Tak dapat aku pungkiri, dari gelagat Y selama ini,
sepertinya Y juga menyukai X. Pantas saja dia jarang sekali bersedia aku ajak
pergi berdua, kecuali bila Y ikut menemani.
Aku naïf. Terlalu
berharap. Sahabat yang setia itu tidak ada. Padahal kami telah saling mengenal
selama 10 tahun, tetapi hanya karena wanita yang baru kami kenal 2 tahun, ia tega
melukai sahabatnya sendiri. X tidak pantas aku sebut lagi sahabat.
The
Wedding Day
Aku dan Milla telah hadir di resepsi pernikahan X dan Y. Aku
berusaha tersenyum menyaksikan kemeriahan pesta malam ini. Teman-temanku tampak
terkejut ketika aku datang karena mereka sudah tahu bagaimana konflik yang
sempat terjadi di antara kami bertiga. Mereka bahkan lebih terkejut ketika aku
memperkenalkan Milla kepada mereka.
Aku sengaja mengajak Milla untuk hadir menemaniku. Aku tidak
mau datang sendirian. Lagi pula, ia yang sedikit memaksaku untuk hadir malam
ini.
Setelah meluangkan waktu sebentar bercengkerama dengan
teman-teman lama, aku dan Milla menuju antrian para tamu yang ingin menyalami
kedua mempelai. Hingga pada giliranku, aku pun menyalami X dan Y dan
mengucapkan selamat tanpa berbasa basi. “Congrats!” ucapku singkat dengan
senyuman tipis di pipiku.
“Thanks for coming, Vin,” balas X.
“Thanks you, Kevin.” balas Y.
Mereka tampak biasa saja menyaksikan kehadiranku. Aku tidak
terlalu peduli lagi dengan apa yang ada di perasaan dan pikiran mereka tentang
diriku. Sehabis bersalaman, aku dan Milla bergegas pulang tanpa mencicipi
makanan.

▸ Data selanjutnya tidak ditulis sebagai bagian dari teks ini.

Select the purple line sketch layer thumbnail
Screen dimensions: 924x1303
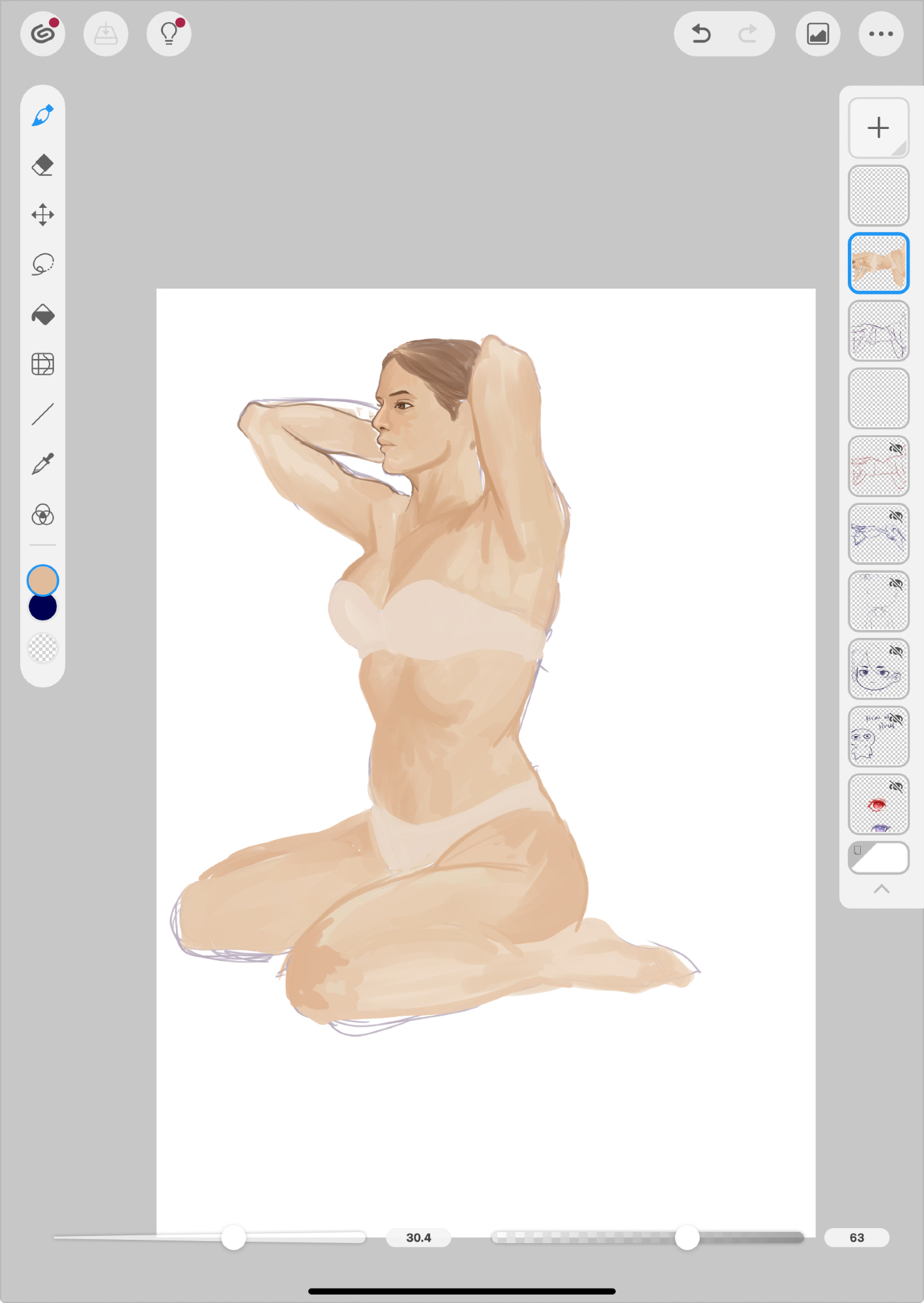tap(878, 331)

Aku memang tidak ingin berlama-lama di sana.
“Sudah lega, Vin?” tanya Milla padaku di parkiran mobil.
“Sudah, La. Makasih ya mau temani malam ini."
Milla hanya membalasku dengan senyuman manis yang terukir dengan
lesung pipit indah yang menghias kedua pipinya. Kenapa malam ini ia tampak
lebih cantik daripada biasanya?
Milla adalah teman kantorku. Sudah setahun ini aku
mengenalnya. Seiring berjalannya waktu, kami berdua saling merasa cocok
sehingga dapat saling terbuka menceritakan masa lalu kami, apa yang sedang kami
alami, bahkan impian apa yang ingin kami raih.

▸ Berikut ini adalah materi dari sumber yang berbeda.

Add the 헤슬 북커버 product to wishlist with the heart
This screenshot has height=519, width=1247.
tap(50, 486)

Aku merasakan kenyamanan ketika berada di dekatnya, begitu
pun sebaliknya. Mungkinkah aku akan jatuh cinta lagi? Dengannya?
Biarkan saja waktu yang menunjukkan iya, niscaya semesta
akan merestuinya. Aku juga tidak akan lagi menyia-nyiakan kesempatan dan memendam
rasa terlalu lama.
Sampaikanlah cinta, nyatakanlah segera!
Sampaikanlah cinta, nyatakanlah segera!